Salvador se fait oublier, tente d'oublier et puis, avec le temps, se rapproche de la meilleure amie de sa défunte épouse. « C'est pour elle que je suis remonté sur scène en 1982 car elle ne m'avait jamais vu chanter ».
Pour son grand retour, Henri fait construire un théâtre de cinq mille places, porte de Pantin. Il y donnera soixante représentations avant de faire ses (premiers) adieux en 1985, au palais des Congrès et à Forest-National.
L'album Henri sort chez EMI mais le coeur n'y est plus. Il se dit qu'il a mérité de se reposer un peu, de jouer aux boules avec ses vieux copains de Saint-Trop'. Pour le plaisir, il fera encore une petite tournée en solo, qui passera deux soirs de 1991 par le Théâtre 140.
Ce concert, entre jazz et bossa (sans oublier les blagues qu'il ne peut s'empêcher de raconter entre chaque chanson), c'était déjà un Jardin d'hiver avant la lettre. Le public a répondu présent, mais pas l'industrie du disque qui ne croit plus que dans les jeunes artistes.

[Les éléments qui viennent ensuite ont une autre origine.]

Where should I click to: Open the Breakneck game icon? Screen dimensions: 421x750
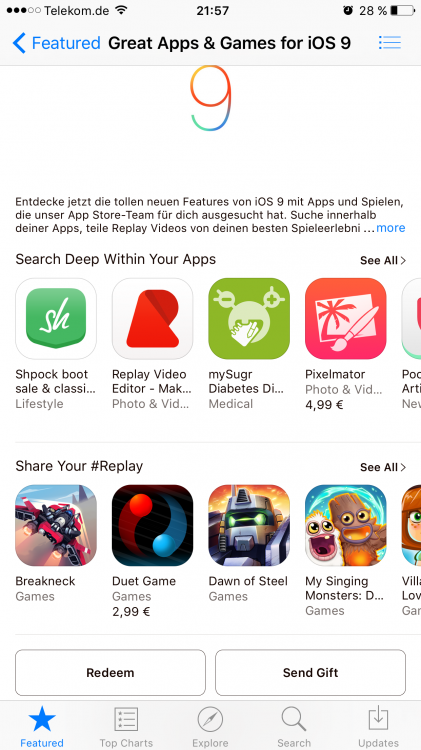[56, 525]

En 1994, Sony signera bien pour un nouvel album, Monsieur Henri, enregistré à New York par Mick Lanaro, mais en voulant adapter sa voix aux nouvelles sonorités, comme l'avait réussi Nougaro avec Nougayork, produit par le même Lanaro. Peine perdue. Henri préfère retourner à ses boules. Il faudra de nouvelles rencontres et l'enthousiasme de jeunes fans amoureux de ce personnage entre Sinatra et Nat King Cole pour convaincre Henri de remettre le couvert en l'an 2000.
L'industrie n'y croit toujours pas, à l'exception d'un petit label dance, Source. On donne enfin à Henri les moyens de faire ce qu'il veut. Des moyens qu'il se refusait lui-même depuis l'échec d'un disque réalisé avec Quincy Jones. Chambre avec vue sur le « Jardin d'hiver » est un triomphe. A 83 ans, Henri le crooner émeut à nouveau. La France a son « papy cubain », son « Amélie Poulain ».

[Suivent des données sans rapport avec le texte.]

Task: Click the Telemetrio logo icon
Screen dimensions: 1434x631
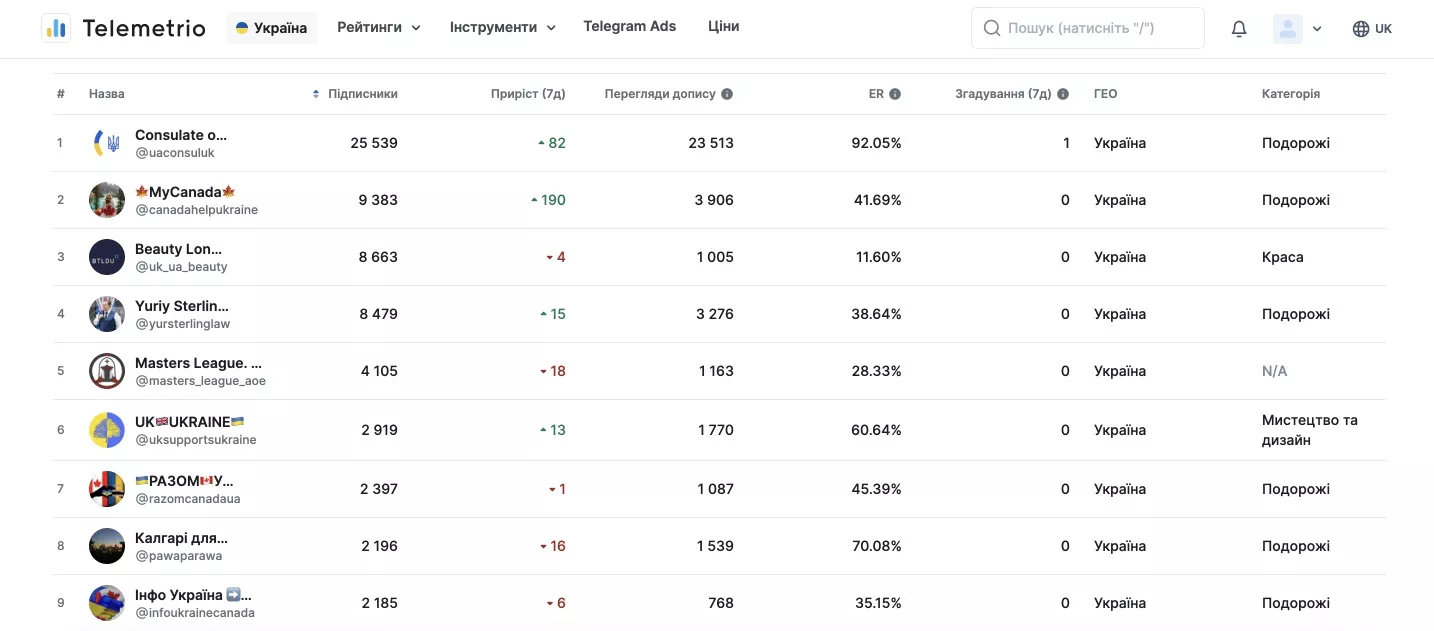Action: pos(56,28)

Henri part en tournée, tout de blanc vêtu, comme au bon vieux temps. Cuivres et cordes l'emportent, entre son chapeau et son ballon de rouge. La voix de miel n'a rien perdu de son pouvoir. Cette « chanson douce » fait fondre toutes les générations qui perdent aujourd'hui leur père, celui qui avait tout réussi... en s'amusant.